Extracted text
━━━━━━━━━━

Question 5 – Comments on the proposal not to rewrite section 25(9)(c) Finance Act 1990
We agree with the proposal.
Question 6 – Comments on the proposal to clarify the method of dealing with TMA Schedule 1B adjustments in calculating charged income
We welcome the change in principle although wish to caveat our endorsement with a note that we do not have detailed knowledge of the carry-back provisions and the extent of their use. We have based our assessment on the opinion of the Treasury that in practice the change will only have a limited impact.
Whilst the change could potentially have a positive and negative impact upon taxpayers we feel that on balance the change is likely to be beneficial. This is because we think that the carry back of a loss will generally be positive for the donor and will be more frequently relevant than the negative effect of the change in law relating to the carrying back of gains.
We appreciate that the new law will offer greater clarity to the Inland Revenue who will no longer have to consider losses/gains from subsequent tax years when considering whether enough income and capital gains have been charged for the donor’s gift aid payments in a tax year.
Charitable Trusts
We have below responded in turn to each of the questions set out in the explanatory notes to Charitable Trusts etc:
Question 1 - Views on the approach adopted to the structure of the charging provisions and exemptions relating to gifts to charitable trusts
We found the approach in joining charging provisions to relevant exemptions helpful, although we thought it might be useful to signpost to charity Trustees the mechanics of the computation of a charitable trust's overall liability to income tax, when these provisions are drafted.
We did, however, consider that more might be done to assist charity Trustees in determining whether or not a gift that is not received from another charity or under the gift aid regime is or is not "income", particularly this is relevant to the definitions used in Clause 14 ("incoming resources") and Clause 20 ("available income and gains"). Even if the legislation does not go so far as to provide a comprehensive definition of when a gift constitutes income within the charge to tax, it would be helpful to at least clarify its status for the purposes of these two clauses. We also thought that it might be useful to clarify the status of income received under the payroll giving scheme (is it a gift from the individual or the agency charity and so within or outside the charge to tax under Clause 5?).
We also thought that there might be other charity reliefs to which the provision should refer or which, again, could usefully be included signposted for charity Trustees. These might include:
(i) Section 715(1)(d) ICTA 1988.
(ii) Section 601(4) ICTA 1988.
(iii) Paragraph 7, Schedule 5AA ICTA 1988.
Finally, a small point, but we thought it might be useful if the headings to Sections 2 and 3 could refer to payments under the gift aid scheme rather than gifts generally.

━━━━━━━━━━

Information supplied
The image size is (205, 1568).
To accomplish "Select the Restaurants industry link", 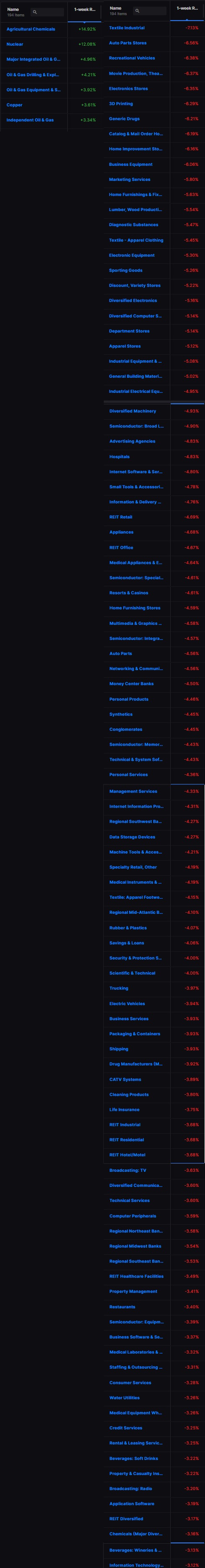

━━━━━━━━━━

What you are asked to do
Continue the consultation response on gift aid and charitable trust tax provisions from the point where it ends.

Answer below
Question 2 - Views on the omission of an exemption for scientific research organisations constituted in trust form
We would prefer to see the exemption for such organisations to be retained. Although in practice it is unlikely such an organisation would be constituted as a trust, it is not impossible and we would prefer to see the tax reliefs preserved for such a trust and thus the freedom to associate in this form should clients wish to do so. However, we did wonder whether it might be more appropriate for such non-charitable entities to be dealt with in a different part of the re-written legislation.
Question 3 - Comments on whether it is helpful to set out a priority rule to cater for any cases where section 687 of ICTA applies
We do consider the cross reference to be useful. However, we do think the affect of section 687 needs to be clarified for grant making charitable trusts, either in the legislation or in separate guidance, as charity Trustees would not normally regard it as necessary to deduct tax at source when making a grant to another charitable trust.
Question 4 - Comments on whether the legislation should treat post-cessation receipts arising from a primary purpose trade as exempt
We support this proposal.
Question 5 - Comments on whether the legislation should reflect accounting terms and on whether the requisite limit calculation should take account of trading income resources for a basis period and other incoming resources for a tax year
We prefer the expression "incoming resources" (although see our comments under 1 above). In relation to basis periods/tax years/period of account, we would suggest that this should be a matter for the Detail Guidance provided in the Charity's section of the Inland Revenue website.
Question 6 - Comments on whether the legislation should reflect ESC C4
We have no objection to the ESC being included in the Bill.
Question 7 - Comments on the proposal to replace references to "the Board" with the "Inland Revenue" here, and other places in this chapter
A proposal such as this, which adds clarity, is welcome.
Question 8 - Comments on whether the definitions of charitable expenditure and non-charitable expenditure correctly reflect existing practice and provide clearer guidance
As a general comment we find the Qualifying Expenditure Rules still present some problems in clarity and comprehension, and it is perhaps unfortunate that the opportunity was not taken to clarify a difficult area. We have the following specific comments.
The change from "qualifying expenditure" to "charitable expenditure" and from "non-qualifying expenditure" to "non-charitable expenditure" are both welcome clarifying changes.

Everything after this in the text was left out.